Dead Stuff
Dead Stuff
Written by Madison Lucchesi
Photographed by Emma Fisher
The first time I saw the shrine my aunt set up for my grandmother’s urn, I walked backward into a wall and started hysterically laughing because shrines and all kinds of “dead stuff”—ashes, bones, crypts, tombs, catacombs, and so forth—absolutely repulse me.
Yet, tears still welled in my eyes. I hadn’t been warned that the wooden box containing my grandmother’s remains found a home on top of a dresser in my aunt’s spare bedroom. Alongside the scarf I bought for her in Mexico that she wore daily—the scarf I thought would become mine as a way to feel close to her.
I loved my grandmother very much. We were best friends, but I loved her, not her cremated remains. So when the time comes that I inherit her ashes, since my aunt has no children, I will have someone else—God knows it won’t be me—sprinkle my Nonna under the raspberry bushes in her backyard where I spent summers weaving between thorn-filled branches to pick the reddest, juiciest lamponi.

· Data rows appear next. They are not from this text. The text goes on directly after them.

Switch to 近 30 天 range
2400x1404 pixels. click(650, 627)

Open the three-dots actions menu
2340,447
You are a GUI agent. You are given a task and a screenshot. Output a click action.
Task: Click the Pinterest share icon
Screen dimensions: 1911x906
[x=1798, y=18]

While that decision seemed clear, I still have no idea what I will do with my relative’s belongings when they die, knowing my family expects that anything remotely sentimental gets saved.
My family is particularly morbid. Each “kid” has been assigned at least one parent, aunt, or uncle that they’re in charge of in their old age. I am in charge of both my mom and my aunt, so I often ask them if their postmortem wishes have changed and joke that I need to hire an actuary to estimate the exact time I should put my aunt in the three years of end-of-life care she already paid for.
So when I raised the question about belongings to my mom and aunt, they were seemingly unfazed—like it was any other family dinner topic.
“Throw it out,” my mom said with a shrug.
“You cannot throw everything out,” my aunt responded in a soft, almost heartbroken voice.
“Well, where am I supposed to put it all?”
“The trash ... Donate it to Goodwill,” my mom said.
“Um, so, I can get rid of the painting of Scott then?” I said, referring to the painting my grandmother had commissioned of her son—my uncle—who died as a toddler and hung above her bedroom mantle for decades.
“Madison Lucchesi, absolutely not!” my aunt barked.
“That’s what I mean. What am I supposed to do with pictures of people I never met and don’t even recognize?”
No one could give me an answer. It doesn’t feel right to just throw something like that away, and it definitely doesn’t belong at a thrift store. But does it really belong in the back of my closet as a sort of haunted family heirloom staring back at me?
While paintings are few and far between, photos are not. My every move from birth until now has been documented. There are thousands of images spanning the years, from five-year-old me devouring my Disney princess birthday cake to loading suitcases into the trunk of my blue SUV before leaving for my semester abroad. And that is just my life in a collection documenting everyone’s lives.
I researched the options for archiving photos—digitizing them, throwing them out, or donating some to historical societies—but quickly realized I didn’t really have a choice. I cannot erase my family’s history or sterilely digitize it. It’s disrespectful to my love of history and the lives of the people who shaped me into the person I am today. There’s just no way out of inheriting the mountains of photos and other items that are destined to be mine.
But it isn’t just about the physical objects, it’s about the stories behind them.
Because one day, when they’re gone, the only way to keep their memories alive will be through my own. I will be tasked with passing on stories of summers swimming in Lake Winnipesaukee, eating green tapioca for St. Patrick’s Day, and growing up in a house with my parents, brother, uncles, and grandmother all under one roof to my kids, nieces, and nephews, so they have a sense of where and who they come from.
I owe my family members that much. To keep their belongings as a way to keep their memory alive for the next few generations. To honor everything they’ve done for me and will continue to do for me into their old age. So now, I need to spend a little less time talking to them about my classes and friends and a little more time asking them about their favorite memories and defining moments. That way, one day, I’ll know the stories behind the pictures and items I would have otherwise considered junk.